David Frum Defends Obama's Decision to Prosecute People for Using the Same Drugs He Did, Reveals He Knows Little to Nothing About Drug Policy


Former George W. Bush speechwriter and American Enterprise Institute fellow David Frum delivered a free Twitter lecture this morning on the glories of prohibition. The lecture started with this Tweet: "I hope none of the conservatives mocking Obama's membership in HS 'choom gang' supported Mitch Daniels for presidency…"

And continued thusly: 

  • "Not hypocritical to experiment w drugs in early life, recoil, and as a mature adult favor prohibition."
  • "The point of drug laws is not to punish ,but to deter. Those w least social resources who benefit most fr being warned away."
  • "Agree about harms of mass incarceration - but that's not about drug use, it's about drug traffic, and more serious crime."

The first point, about Mitch Daniels, who once admitted to enjoying pot in college then refused to run for president, has been addressed quite handily by the Washington Free Beacon's Sonny Bunch

Let's leave aside the fact that most conservatives and libertarians are not arguing that this disqualifies Obama for the presidency; most are just making fun of the president for being in something as ridiculous as "the Choom Gang." No president would escape mockery for something like this.

Instead, let's look at Frum's argument that this isn't hypocrisy on Obama's part because we grow up and mature and change our views. But this kind of misses the point, no? It's not so much that people think he's a hypocrite for turning against pot smoking as an adult—it's that people think he's a hypocrite because they don't actually think he thinks smoking pot is a big deal. He's continuing the crackdown on weed for purely political reasons and ruining people's lives in the process. He lacks the political courage to change an obviously broken system despite the fact that he has personal experience with the product being debated.

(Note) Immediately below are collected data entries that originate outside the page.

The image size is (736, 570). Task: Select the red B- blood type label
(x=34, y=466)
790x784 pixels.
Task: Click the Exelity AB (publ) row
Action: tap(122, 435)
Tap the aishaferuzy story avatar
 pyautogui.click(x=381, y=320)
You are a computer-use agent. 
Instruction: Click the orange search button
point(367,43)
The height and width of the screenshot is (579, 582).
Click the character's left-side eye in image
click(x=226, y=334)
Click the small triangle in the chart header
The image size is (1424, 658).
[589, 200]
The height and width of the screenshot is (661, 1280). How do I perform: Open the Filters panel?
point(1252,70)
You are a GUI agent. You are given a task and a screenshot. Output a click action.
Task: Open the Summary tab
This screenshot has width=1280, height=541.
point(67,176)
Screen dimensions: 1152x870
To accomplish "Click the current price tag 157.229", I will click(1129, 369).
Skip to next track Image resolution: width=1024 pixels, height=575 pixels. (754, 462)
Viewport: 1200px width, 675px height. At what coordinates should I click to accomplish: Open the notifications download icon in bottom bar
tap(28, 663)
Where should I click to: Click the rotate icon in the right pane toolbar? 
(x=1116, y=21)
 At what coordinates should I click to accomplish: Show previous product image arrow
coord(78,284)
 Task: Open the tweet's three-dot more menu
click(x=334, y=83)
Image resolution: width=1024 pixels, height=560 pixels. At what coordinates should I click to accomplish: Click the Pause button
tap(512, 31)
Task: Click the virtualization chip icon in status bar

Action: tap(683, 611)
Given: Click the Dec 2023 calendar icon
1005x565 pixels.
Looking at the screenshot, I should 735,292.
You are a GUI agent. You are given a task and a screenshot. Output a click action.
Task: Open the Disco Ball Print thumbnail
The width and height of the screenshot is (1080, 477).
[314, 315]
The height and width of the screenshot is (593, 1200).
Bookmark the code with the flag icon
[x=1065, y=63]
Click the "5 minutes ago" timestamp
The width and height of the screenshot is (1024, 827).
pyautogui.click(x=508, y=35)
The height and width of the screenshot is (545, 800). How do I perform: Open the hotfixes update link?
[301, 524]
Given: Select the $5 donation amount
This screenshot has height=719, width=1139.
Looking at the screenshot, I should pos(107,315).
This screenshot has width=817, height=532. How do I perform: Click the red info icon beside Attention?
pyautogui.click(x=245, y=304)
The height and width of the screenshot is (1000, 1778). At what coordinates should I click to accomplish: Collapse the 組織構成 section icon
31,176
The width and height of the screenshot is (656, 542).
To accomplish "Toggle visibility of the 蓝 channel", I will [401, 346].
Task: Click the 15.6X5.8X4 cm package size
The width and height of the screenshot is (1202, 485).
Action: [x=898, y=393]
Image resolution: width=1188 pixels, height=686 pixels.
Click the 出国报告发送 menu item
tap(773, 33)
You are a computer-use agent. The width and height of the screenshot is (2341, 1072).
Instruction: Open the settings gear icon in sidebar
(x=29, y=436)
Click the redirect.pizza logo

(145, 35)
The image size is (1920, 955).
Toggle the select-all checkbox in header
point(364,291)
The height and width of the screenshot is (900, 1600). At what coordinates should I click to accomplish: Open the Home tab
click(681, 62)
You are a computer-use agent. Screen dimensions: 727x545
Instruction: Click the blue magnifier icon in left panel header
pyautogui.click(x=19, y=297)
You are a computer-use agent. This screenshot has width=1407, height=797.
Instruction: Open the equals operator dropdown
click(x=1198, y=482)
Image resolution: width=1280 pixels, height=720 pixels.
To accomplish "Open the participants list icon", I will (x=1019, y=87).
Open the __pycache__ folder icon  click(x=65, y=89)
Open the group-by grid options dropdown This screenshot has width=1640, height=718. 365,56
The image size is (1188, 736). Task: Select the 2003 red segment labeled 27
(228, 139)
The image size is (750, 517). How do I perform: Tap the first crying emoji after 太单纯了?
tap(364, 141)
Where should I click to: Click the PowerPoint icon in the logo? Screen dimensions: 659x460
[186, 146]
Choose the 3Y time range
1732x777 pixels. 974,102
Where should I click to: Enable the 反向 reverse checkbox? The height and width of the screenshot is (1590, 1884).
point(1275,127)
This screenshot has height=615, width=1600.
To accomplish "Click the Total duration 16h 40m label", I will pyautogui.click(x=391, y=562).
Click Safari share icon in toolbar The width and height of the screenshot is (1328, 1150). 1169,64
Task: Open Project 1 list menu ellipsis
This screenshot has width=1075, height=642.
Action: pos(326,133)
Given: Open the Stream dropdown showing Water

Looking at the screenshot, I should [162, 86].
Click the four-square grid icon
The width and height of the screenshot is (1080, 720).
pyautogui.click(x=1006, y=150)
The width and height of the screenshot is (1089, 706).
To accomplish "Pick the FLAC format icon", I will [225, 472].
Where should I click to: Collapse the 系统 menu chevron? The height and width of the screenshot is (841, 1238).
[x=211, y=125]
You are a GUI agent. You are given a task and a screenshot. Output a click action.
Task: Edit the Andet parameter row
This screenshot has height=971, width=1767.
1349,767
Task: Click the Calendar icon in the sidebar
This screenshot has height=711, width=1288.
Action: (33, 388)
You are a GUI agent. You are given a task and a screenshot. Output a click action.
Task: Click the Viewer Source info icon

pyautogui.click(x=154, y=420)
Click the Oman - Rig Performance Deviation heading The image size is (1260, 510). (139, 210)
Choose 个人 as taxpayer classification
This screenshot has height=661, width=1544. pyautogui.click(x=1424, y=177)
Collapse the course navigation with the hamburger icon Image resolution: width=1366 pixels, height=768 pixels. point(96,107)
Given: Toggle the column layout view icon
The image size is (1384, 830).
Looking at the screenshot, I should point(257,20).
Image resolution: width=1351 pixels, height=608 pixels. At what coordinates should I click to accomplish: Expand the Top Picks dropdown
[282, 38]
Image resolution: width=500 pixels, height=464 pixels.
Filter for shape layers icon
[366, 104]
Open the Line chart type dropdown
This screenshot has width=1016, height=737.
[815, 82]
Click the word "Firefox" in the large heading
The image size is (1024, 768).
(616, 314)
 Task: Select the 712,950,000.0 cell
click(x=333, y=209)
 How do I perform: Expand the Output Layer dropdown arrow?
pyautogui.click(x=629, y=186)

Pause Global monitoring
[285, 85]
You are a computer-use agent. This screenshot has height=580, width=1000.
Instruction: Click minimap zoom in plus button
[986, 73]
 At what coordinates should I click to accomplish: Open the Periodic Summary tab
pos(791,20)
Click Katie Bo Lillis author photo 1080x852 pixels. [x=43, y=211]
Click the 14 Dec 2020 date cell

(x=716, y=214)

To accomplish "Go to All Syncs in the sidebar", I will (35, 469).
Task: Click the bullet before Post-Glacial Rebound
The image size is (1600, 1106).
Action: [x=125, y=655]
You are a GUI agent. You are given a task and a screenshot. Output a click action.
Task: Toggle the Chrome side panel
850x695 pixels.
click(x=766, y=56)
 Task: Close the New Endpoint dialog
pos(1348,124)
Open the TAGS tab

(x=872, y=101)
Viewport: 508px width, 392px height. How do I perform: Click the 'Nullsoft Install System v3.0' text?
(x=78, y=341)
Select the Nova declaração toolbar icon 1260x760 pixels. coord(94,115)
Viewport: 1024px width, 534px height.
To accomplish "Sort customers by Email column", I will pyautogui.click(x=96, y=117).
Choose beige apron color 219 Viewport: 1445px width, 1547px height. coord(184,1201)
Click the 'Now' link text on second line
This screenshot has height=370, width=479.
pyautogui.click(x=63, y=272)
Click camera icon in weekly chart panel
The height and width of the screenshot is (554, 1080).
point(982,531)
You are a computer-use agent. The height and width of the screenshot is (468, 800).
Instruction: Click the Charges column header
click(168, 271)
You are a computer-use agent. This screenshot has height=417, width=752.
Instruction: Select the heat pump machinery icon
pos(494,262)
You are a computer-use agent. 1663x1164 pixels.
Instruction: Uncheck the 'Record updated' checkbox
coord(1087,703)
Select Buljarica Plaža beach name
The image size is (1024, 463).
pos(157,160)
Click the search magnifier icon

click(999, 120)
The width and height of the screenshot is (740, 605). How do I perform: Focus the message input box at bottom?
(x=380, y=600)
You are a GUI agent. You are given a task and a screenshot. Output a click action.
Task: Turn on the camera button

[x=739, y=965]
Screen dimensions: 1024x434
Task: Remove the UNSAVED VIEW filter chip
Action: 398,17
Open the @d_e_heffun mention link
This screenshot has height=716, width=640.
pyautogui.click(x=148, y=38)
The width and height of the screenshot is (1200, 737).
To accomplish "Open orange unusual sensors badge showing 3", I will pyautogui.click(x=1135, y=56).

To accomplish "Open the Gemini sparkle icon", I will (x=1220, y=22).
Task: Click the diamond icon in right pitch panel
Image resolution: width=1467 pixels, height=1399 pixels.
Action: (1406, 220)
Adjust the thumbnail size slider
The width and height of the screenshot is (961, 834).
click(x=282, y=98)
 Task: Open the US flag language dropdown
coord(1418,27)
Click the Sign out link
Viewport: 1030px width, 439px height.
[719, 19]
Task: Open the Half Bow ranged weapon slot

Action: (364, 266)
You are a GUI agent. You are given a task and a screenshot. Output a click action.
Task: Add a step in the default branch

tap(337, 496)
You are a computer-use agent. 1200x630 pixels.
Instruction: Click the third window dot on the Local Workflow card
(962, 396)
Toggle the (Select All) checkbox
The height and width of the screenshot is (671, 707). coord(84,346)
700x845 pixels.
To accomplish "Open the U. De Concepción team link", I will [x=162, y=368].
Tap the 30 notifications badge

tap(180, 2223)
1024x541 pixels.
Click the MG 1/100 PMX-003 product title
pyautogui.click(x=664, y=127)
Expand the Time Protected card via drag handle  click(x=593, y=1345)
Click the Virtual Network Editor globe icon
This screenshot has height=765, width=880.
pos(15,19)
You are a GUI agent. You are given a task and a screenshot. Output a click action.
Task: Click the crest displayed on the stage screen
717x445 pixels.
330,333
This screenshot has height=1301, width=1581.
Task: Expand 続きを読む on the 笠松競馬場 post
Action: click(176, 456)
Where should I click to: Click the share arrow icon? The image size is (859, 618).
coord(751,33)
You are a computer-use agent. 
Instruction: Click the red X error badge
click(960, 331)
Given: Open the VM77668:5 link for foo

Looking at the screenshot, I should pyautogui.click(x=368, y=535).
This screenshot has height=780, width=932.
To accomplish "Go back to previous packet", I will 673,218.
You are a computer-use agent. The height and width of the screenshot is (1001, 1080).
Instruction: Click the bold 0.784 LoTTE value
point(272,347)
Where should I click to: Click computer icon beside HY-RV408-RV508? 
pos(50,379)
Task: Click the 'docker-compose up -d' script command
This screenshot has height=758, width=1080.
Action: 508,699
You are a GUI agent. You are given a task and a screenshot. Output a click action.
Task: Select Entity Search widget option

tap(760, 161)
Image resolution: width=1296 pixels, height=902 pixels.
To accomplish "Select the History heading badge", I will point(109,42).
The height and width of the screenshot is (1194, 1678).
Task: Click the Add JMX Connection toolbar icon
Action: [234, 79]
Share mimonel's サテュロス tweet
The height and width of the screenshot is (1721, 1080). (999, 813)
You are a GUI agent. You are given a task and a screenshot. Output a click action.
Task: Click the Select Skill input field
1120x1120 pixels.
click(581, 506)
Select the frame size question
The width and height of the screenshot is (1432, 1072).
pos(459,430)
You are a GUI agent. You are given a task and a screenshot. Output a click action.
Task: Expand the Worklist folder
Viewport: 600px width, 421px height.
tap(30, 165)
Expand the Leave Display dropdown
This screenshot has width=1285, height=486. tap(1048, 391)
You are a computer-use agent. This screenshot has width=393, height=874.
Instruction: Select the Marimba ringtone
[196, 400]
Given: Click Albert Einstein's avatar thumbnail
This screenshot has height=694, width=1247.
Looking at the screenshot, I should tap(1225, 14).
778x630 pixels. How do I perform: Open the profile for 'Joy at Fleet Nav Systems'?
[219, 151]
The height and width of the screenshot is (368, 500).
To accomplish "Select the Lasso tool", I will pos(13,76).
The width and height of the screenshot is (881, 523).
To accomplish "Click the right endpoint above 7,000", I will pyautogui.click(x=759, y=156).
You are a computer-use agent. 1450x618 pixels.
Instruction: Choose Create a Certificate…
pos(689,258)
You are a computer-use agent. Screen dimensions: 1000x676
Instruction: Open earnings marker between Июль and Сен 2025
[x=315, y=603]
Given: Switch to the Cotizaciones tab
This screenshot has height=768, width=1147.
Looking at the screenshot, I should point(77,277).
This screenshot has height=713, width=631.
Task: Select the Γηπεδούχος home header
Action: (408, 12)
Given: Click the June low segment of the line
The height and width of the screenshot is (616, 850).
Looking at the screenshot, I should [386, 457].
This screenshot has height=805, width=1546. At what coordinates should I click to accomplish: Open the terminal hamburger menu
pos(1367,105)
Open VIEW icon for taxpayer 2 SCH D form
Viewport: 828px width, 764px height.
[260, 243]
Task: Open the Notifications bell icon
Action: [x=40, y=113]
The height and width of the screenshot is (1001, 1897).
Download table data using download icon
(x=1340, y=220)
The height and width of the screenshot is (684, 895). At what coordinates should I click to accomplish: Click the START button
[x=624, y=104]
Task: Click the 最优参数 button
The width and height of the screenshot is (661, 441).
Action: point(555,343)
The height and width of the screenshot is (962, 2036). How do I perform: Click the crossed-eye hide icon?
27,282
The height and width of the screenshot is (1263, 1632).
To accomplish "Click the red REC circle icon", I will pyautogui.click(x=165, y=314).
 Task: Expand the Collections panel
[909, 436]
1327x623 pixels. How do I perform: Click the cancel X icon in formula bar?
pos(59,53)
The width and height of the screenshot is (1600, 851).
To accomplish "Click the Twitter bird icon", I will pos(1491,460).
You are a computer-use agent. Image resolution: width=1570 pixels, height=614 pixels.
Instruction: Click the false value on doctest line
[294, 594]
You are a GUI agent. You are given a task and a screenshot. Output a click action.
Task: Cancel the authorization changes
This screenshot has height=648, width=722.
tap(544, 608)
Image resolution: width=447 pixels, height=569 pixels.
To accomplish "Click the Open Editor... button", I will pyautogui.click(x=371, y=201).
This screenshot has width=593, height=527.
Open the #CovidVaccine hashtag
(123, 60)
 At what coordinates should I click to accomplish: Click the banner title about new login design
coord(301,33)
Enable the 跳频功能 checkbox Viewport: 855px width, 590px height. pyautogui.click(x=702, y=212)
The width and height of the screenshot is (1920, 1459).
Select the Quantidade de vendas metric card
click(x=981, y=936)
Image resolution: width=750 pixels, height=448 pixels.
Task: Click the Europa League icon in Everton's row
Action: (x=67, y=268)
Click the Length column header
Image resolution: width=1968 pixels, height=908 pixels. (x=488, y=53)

I'll go both pundits one more: Obama did not turn against pot smoking as an adult, he turned against it at the point in his political career when he had the most power to change policy. As a state congressman in Illinois, Obama declared the drug war a failure. He said the same thing as a U.S. Senator. As a candidate for president, he condemened (and promised to stop) medical marijuana raids. Really, Obama did not come to favor prohibition until he became president. If Frum wants to argue that Obama did not reach maturity until that moment, I won't stop him, but I would also like him to explain what hope that leaves everybody else—David Frum included. 

The rest of his tweets show a pretty astounding ignorance of how the drug war is conducted and how shadow economies function. My favorite response to Frum's lecture snidely reflects all of the above: "do you ever go outside?"

But let's take Frum point by point, in hopes that the people who believe he is the last sane conservative will somehow see this, Reason's message in a bottle. 

"The point of drug laws is not to punish, but to deter. Those w least social resources who benefit most fr being warned away."

To say that the point of "drug laws it not to punish, but to deter," is to say that the point of laws against murder are not to punish, but to deter; that laws against theft are not to punish, but to deter; that laws against rape are not to punish, but to deter. 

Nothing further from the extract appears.